In T406203: Start formal collaboration on understanding the use of maintenance templates, we identified a large set (~8K) of maintenance templates across more than 100 wikis.
The goal of this task is to

  • generate the dataset of all revisions where these templates where added/removed
  • conduct descriptive analysis (summary statistics, time evolution of use of maintenance templates)
  • start developing models to predict maintenance templates for new articles/revisions

Event Timeline

weekly update:

weekly updates:

  • no updates this week

weekly update:

  • implemented several refinements for the processing pipeline: resolving redirect names of templates, marking edits with specific template that was added/removed
  • next step is to expand the pipeline to include all maintenance templates from a single wiki

weekly update:

weekly updates

  • Extracted full dataset for 4 languages: simple, de, bn, hi. en is still pending as we need to figure out settings for resource allocation to avoid memory issues.
  • We are looking manually through a small subset of samples to spot-check any processing issues. One potential issue we have identified is that for some edits, one template is removed and at the same time another one (or more) is added.

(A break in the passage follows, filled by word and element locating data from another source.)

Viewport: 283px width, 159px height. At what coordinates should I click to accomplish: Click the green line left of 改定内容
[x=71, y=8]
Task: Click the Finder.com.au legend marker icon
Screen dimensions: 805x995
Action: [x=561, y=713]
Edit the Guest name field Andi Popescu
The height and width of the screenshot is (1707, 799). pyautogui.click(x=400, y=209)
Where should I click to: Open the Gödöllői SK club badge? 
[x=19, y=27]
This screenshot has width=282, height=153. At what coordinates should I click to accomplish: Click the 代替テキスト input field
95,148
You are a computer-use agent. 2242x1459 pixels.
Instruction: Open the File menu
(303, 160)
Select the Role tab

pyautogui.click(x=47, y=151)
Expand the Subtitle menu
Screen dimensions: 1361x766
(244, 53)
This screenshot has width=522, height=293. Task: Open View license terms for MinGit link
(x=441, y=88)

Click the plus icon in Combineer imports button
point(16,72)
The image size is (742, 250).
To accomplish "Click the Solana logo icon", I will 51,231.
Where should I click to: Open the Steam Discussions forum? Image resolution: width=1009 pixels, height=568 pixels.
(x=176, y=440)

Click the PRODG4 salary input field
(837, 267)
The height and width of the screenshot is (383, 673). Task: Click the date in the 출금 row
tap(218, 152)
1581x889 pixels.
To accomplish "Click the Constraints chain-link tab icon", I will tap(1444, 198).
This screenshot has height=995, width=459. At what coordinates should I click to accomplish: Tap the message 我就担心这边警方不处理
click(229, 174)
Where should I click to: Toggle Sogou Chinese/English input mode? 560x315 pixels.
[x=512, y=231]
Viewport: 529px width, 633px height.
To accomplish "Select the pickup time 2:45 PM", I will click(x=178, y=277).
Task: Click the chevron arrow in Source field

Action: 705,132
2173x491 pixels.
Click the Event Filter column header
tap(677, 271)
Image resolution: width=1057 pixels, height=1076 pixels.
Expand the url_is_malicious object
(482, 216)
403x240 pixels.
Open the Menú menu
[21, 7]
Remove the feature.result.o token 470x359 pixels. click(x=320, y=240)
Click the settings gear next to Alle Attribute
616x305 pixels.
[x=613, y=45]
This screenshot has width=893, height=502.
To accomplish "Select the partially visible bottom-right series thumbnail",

This might indicate that the former issue is not resolved but rather the latter templates provide a more specific characterization of the issue.
  • Next step: Starting analysis of basic summary stats (e.g. number of templates, affected articles) over time.

weekly update:

  • Refactored the dataset pipeline into 2 parts: i) getting the full (raw) dataset, ii) then applying the filtering step. With this, we can now also run the pipeline for enwiki. With this we are fairly confident that we can, in principle, run this on all wikis.
  • We built a dataset for an initial set of 6 languages (those were selected based on language familiarity to being able to manually check results): bn, de, en, hi, pt, simple. We created a smaller random subsample for manual investigation/verification.
  • We started to identify the main summary statistics to report a high-level overview of the dataset (number of templates, number of revisions, number of articles, time between adding/removing a template).

weekly update:

  • manual check of 100 samples in 6 languages in this spreadsheet. Overall, the data looks reliable. Though we identified some issues in parsing, such as nested templates, multi-tag templates, and some false positives probably due to reverted edits. We plan to fix those in the next iteration.
  • We are starting the analysis of high-level metrics
  • We are starting parsing of the content of templates to map them to the corresponding policy or guideline (e.g. identifying links to Wikipedia namespace). The first approach is to capture all links from the page to the Wikipedia-namespace and then do a manual filtering.